Exercises:
(1) Answer these about the reflection on generous orthodoxy:
(a) Which psalm verse does the writer quote about the nature of God?
(b) In what four areas were the promises made at the writer's consecration as bishop?
(c) Which publication did Hans Frei name as the voice of liberalism, and which as the voice of evangelicalism?
(2) Can you pick up the reflection on generous orthodoxy and open communion and carry it forward from its last sentence?

Your boundless love is restricted by our small vessels.
Your generosity far exceeds our responding reception.
Your richness is restrained by our poverty of expectation.
Your expansiveness is channeled through our small hearts.
Enlarge our capacity.
Increase our receptivity.
Open us to your full life.
Make us more able to receive your generous grace. Amen.
1. A Generous Orthodoxy
I was drawn to the United Methodist Church because of its deep, inclusive and lifelong doctrine of the grace of God. In this tradition I came to know, trust and worship the Triune God–Father, Son and Holy Spirit–revealed in the scriptures. In my reading and re-reading of the Bible, I have come upon an affirmation about the nature of God: “The Lord is gracious and merciful, slow to anger and abounding in steadfast love” (Psalm 103.8). The nature of God is not fully defined by grace–there is, to be sure, justice and judgment–but these are attributes of God that we humans, at our best, approximate with humility. At our best, we err on the side of grace. This might even be understood as a positive expression of our first General Rule, to “do no harm.”
As a bishop of the church, the promises I made in the service of consecration were in the areas of the unity, faith, discipline and mission of the church. Undergirding each of these realities is the grace of God, which we experience through Jesus Christ (Romans 5; Ephesians 2). Again, the church at its best is nourished and sustained by the grace of God. In our doctrine, we seek to explain and give an account for the meaning and implications of this grace. It is important that we be orthodox (literally, that we believe truthfully or rightly), and yet John Wesley was clear that believing right doctrines was not sufficient; faith is also an inward disposition of trust (note the Aldersgate experience) and faith is demonstrated through acts of love (Galatians 5). This synergy of belief and trust, grace and faith is at the core of our tradition, as United Methodist Christians. It is best captured, for me, in a phrase: Generous Orthodoxy.
The Anglican preacher and theologian Fleming Rutledge defines generous orthodoxy as follows:
“We cannot do without orthodoxy, for everything else must be tested against it, but that orthodox (traditional, classical) Christian faith should by definition always be generous as our God is generous; lavish in his creation, binding himself in an unconditional covenant, revealing himself in the calling of a people, self-sacrificing in the death of his Son, prodigal in the gifts of the Spirit, justifying the ungodly, and, indeed, offending the “righteous” by the indiscriminate use of his favor. True Christian orthodoxy therefore cannot be narrow, pinched or defensive but always spacious, adventurous and unafraid.”
She is drawing upon an initial statement by the Yale theologian Hans Frei, who commented, “We need a kind of generous orthodoxy which would have in it an element of liberalism–a voice like the Christian Century–and an element of evangelicalism– the voice of Christianity Today. I don’t know if there is a voice between these two, as a matter of fact. If there is, I would like to pursue it.”
This generous orthodoxy is made visible, in United Methodism, in our practice of open communion. In Luke 15, we are told that Jesus “eats with sinners”, a phrase included in our liturgy of Holy Communion, and this is the impetus for his three parables about a lost sheep, a lost coin, and a lost son (or, a “merciful father”). Holy Communion, like the meals that Jesus shared throughout the gospels, is not reserved for those who perceive themselves to be righteous. Holy Communion, as a sacrament, is an outward and visible sign of the grace, or unmerited favor of God toward all people.

Information shown:

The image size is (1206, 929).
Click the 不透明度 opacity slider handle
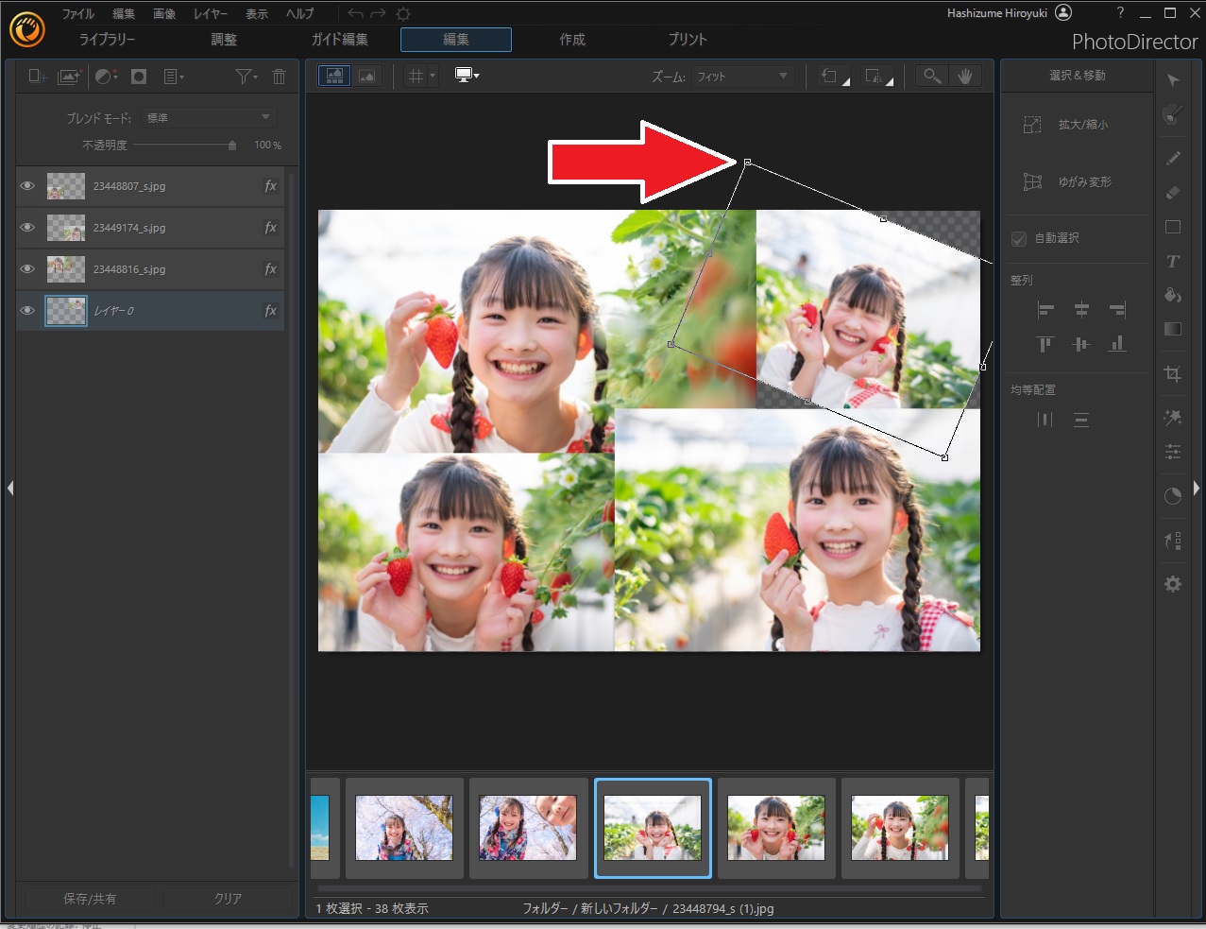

The results:
(1)
(a) Psalm 103.8
(b) The unity, faith, discipline and mission of the church
(c) The Christian Century for liberalism; Christianity Today for evangelicalism

(2)
2. Beyond Culture Wars: Our Theological Task
I am a United Methodist because of our deep, inclusive and lifelong doctrine of the grace of God. And over the past few years I have had the growing sense that this doctrine is a neglected resource in our silence and impasse around mission with gay and lesbian persons. Further, I am convinced that the topic of gay and lesbian participation in the church is more a matter of grace than of justice or judgment. Those on the political left often frame the question as a matter of justice, and those on the political right as a matter of judgment. A generous orthodoxy begins with God, and more specifically with the grace of God.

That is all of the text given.